Uno de mis pecados más inconfesables es que Alberto Ruiz-Gallardón participó en la presentación de uno de mis libros. No por mi iniciativa, sea dicho en mi descargo, sino de la organización del acto. Provocó una de las situaciones más infantiles y delirantes que recuerdo. Cuando su papel era de circunstancias, trató de hacerse el brillante –a mi el personaje no me lo ha parecido nunca, es demasiado inmaduro– y se lió. Habló muy rápido, sin que se le entendiera nada, porque no había contenido. Lo más chisposo es que al final de los diversos parlamentos Gallardón fue saludando a los intervinientes –de su partido– para decirles “os he pasado a todos por la izquierda, je, je”. En el sentido popperiano de la contrastación, confirma de plano la veta acomplejada de sus posicionamientos, en los que pretendiendo parecer progre, suele terminar como comparsa del integrismo. Cosa notoria no hace tanto con el hijab, la burka o lo que se tercie.
PRISA lo único que hace, en mi opinión, es aprovechar en su propio beneficio los vericuetos tortuosos que tales complejos generan, no por el miedo a ser calificado de extrema derecha, sino por el temor instintivo a serlo en realidad. Mientras otros se acomodan a su personaje, Gallardón vive en una cierta esquizofrenia moral. Normalmente, como en la presentación de mi libro, no establece sus opiniones respecto a criterios propios, y convicciones reflexionadas, sino que se sitúa en relación a los demás, para “pasarlos por la izquierda”.

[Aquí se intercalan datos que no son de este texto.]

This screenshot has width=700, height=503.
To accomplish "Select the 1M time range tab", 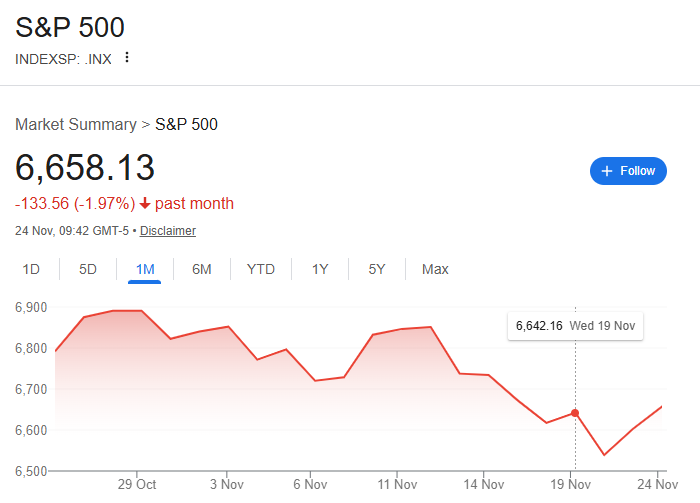I will coord(145,269).
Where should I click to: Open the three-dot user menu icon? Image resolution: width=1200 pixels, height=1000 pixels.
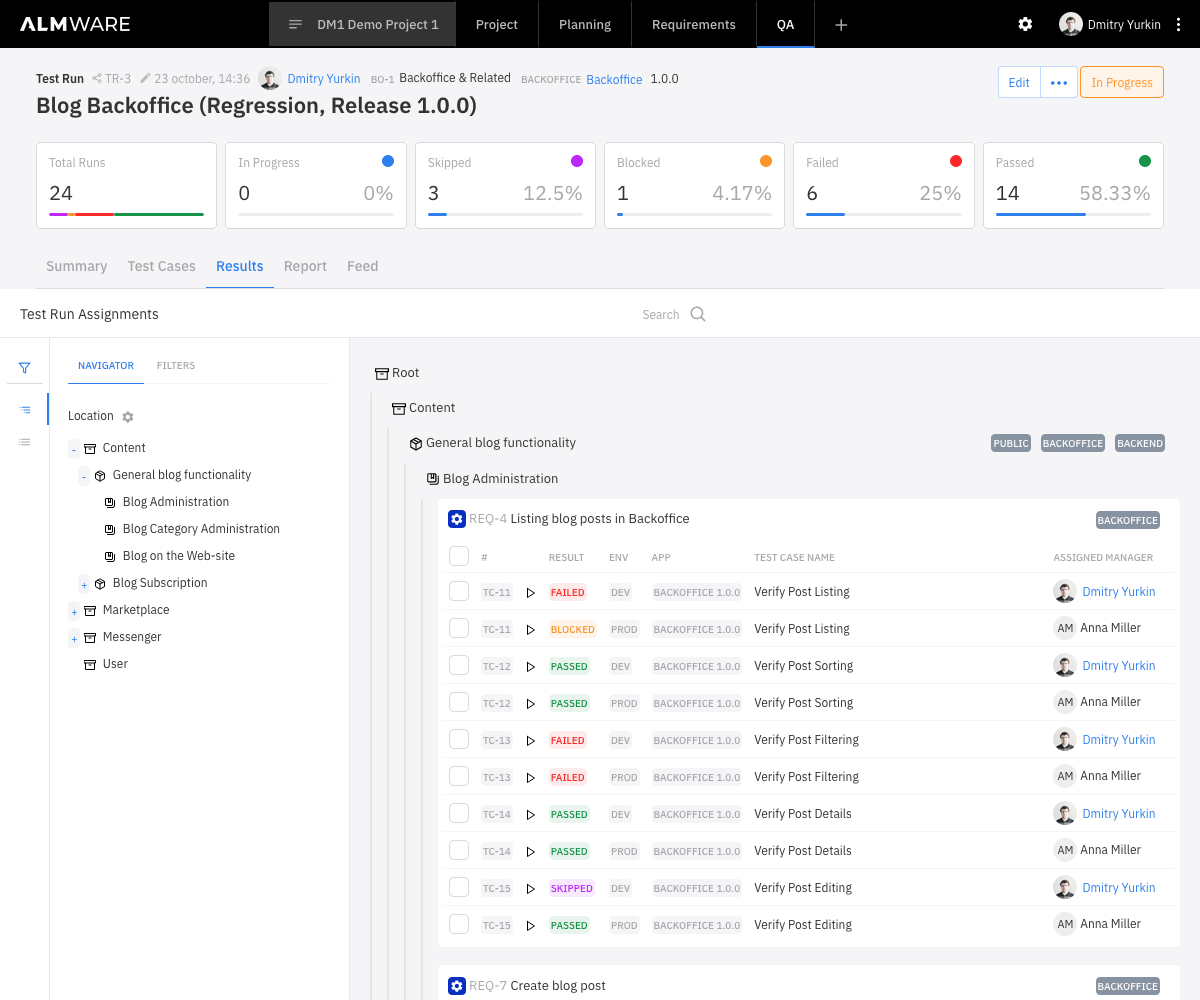[x=1181, y=24]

El hecho de que tenga un verbo fluido no me parece un criterio de preparación, porque conozco un concurso en el que, vendiendo un peine, hay gente que no se traba en una sola palabra. No le recuerdo una idea sugerente, ni creativa. Nada innovador o ilustrado. Nada que otros no hayan dicho antes y mejor o igual, porque suele repetir lo que dicen dirigentes nacionalistas o de la izquierda, no para pagar peaje –es mi opinión– sino de una manera compulsiva, como una segunda naturaleza.
Con esas evidencias, lo que es un mito es lo de la preparación de Gallardón. La última no tiene pies ni cabeza. El dogma de que la inmigración nada tiene que ver con la violencia, no es fruto de las buenas intenciones, ni de ningún principio moral, sino de una estricta estupidez, de esa extrema que lleva a no reconocer la realidad, y por ende conseguir, a la postre, una colección de dramáticos efectos perversos. Y en eso estamos ya. Pero lo que en la izquierda puede ser simple caos ideológico, búsqueda de una parroquia, por si cuela, incluso instinto de suicidio intelectual, en el caso de Gallardón es mera pose. Se mueve en el nivel más bajo de la estricta estética. Por ejemplo, si Aznar dijera que la inmigración nada tiene que ver con la violencia, Gallardón diría que es manifiesto que el 89,2 % de los presos preventivos en lo que va de año, y por tanto sí hay una relación. No digamos si la postura de Zapatero fuera otra.
Es decir, hay personas que se creen lo de lo políticamente correcto, otros lo asumen como un modus vivendi para sobrevivir en el subvencionado mundo de la inteligencia media, pero Gallardón escucha a los demás y luego sale por donde va el viento, para pasar “a todos por la izquierda, je, je”.